Could you rewrite everything in the listing from the line containing "The width and height of the screenshot is (695, 544)." down to the line containing "point(512,21)", both included, as a JSON list of strings with one string per line and no blank lines?

* BEGIN *

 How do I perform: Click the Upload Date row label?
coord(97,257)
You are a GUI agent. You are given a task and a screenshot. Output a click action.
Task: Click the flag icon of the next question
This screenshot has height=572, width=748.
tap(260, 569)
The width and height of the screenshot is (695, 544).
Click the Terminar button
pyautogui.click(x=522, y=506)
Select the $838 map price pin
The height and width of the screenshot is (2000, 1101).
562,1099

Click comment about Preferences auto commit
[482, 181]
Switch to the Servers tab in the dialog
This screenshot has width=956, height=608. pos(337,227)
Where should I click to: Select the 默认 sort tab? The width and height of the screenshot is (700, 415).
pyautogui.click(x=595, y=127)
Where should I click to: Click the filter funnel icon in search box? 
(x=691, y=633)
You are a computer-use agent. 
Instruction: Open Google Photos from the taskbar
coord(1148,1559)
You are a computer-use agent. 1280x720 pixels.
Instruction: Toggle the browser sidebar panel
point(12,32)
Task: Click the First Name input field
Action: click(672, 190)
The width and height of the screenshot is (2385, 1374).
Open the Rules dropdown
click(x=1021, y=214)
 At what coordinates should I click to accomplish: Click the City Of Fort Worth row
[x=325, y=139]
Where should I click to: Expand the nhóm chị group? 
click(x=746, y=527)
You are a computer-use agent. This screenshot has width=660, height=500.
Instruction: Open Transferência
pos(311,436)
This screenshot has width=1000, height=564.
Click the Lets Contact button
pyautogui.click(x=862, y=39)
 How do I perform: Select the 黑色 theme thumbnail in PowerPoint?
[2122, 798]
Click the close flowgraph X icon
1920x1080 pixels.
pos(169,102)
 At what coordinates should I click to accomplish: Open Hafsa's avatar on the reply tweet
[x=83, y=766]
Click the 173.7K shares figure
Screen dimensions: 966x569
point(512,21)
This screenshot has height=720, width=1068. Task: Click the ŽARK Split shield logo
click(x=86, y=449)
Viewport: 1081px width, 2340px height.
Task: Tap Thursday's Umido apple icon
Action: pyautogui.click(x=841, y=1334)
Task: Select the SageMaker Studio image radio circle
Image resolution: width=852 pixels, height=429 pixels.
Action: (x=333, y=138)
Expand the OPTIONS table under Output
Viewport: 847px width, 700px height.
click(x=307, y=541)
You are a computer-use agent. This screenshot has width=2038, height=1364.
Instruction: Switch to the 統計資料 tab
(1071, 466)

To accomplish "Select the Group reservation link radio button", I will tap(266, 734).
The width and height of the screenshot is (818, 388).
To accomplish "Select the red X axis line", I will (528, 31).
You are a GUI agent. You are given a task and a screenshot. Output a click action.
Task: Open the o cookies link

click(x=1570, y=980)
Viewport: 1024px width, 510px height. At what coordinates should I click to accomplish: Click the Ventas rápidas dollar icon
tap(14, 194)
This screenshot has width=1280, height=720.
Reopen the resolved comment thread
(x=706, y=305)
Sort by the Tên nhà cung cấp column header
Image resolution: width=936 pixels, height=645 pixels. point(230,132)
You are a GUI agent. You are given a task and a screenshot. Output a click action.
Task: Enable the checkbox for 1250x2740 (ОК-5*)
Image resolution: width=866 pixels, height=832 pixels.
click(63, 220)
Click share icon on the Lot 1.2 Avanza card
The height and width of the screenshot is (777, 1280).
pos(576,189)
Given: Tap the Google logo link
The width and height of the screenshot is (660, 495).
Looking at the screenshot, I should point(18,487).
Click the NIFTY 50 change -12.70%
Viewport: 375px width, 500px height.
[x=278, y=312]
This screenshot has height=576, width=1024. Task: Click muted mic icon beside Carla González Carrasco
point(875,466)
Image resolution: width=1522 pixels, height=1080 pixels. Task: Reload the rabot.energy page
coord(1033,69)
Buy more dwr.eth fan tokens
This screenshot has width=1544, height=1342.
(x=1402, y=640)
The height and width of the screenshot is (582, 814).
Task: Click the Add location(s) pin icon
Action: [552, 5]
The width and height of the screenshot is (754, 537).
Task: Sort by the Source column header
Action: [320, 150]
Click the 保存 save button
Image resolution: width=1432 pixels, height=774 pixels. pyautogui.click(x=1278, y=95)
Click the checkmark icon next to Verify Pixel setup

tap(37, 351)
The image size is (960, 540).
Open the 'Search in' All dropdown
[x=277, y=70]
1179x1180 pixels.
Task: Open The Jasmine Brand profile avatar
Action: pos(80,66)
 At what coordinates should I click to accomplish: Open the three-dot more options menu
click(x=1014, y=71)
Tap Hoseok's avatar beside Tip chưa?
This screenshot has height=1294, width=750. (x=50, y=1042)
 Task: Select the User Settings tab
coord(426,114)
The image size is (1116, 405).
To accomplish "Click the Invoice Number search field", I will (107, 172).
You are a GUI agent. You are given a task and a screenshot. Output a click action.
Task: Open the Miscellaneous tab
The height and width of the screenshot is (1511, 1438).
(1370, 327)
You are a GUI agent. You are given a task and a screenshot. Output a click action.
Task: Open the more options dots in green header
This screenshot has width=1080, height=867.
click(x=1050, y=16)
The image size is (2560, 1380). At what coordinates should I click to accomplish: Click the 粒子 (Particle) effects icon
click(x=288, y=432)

* END *

■ **Answer to the exercise**:
[
  "The width and height of the screenshot is (695, 544).",
  "Click the Terminar button",
  "pyautogui.click(x=522, y=506)",
  "Select the $838 map price pin",
  "The height and width of the screenshot is (2000, 1101).",
  "562,1099",
  "Click comment about Preferences auto commit",
  "[482, 181]",
  "Switch to the Servers tab in the dialog",
  "This screenshot has width=956, height=608. pos(337,227)",
  "Where should I click to: Select the 默认 sort tab? The width and height of the screenshot is (700, 415).",
  "pyautogui.click(x=595, y=127)",
  "Where should I click to: Click the filter funnel icon in search box? ",
  "(x=691, y=633)",
  "You are a computer-use agent. ",
  "Instruction: Open Google Photos from the taskbar",
  "coord(1148,1559)",
  "You are a computer-use agent. 1280x720 pixels.",
  "Instruction: Toggle the browser sidebar panel",
  "point(12,32)",
  "Task: Click the First Name input field",
  "Action: click(672, 190)",
  "The width and height of the screenshot is (2385, 1374).",
  "Open the Rules dropdown",
  "click(x=1021, y=214)",
  " At what coordinates should I click to accomplish: Click the City Of Fort Worth row",
  "[x=325, y=139]",
  "Where should I click to: Expand the nhóm chị group? ",
  "click(x=746, y=527)",
  "You are a computer-use agent. This screenshot has width=660, height=500.",
  "Instruction: Open Transferência",
  "pos(311,436)",
  "This screenshot has width=1000, height=564.",
  "Click the Lets Contact button",
  "pyautogui.click(x=862, y=39)",
  " How do I perform: Select the 黑色 theme thumbnail in PowerPoint?",
  "[2122, 798]",
  "Click the close flowgraph X icon",
  "1920x1080 pixels.",
  "pos(169,102)",
  " At what coordinates should I click to accomplish: Open Hafsa's avatar on the reply tweet",
  "[x=83, y=766]",
  "Click the 173.7K shares figure",
  "Screen dimensions: 966x569",
  "point(512,21)"
]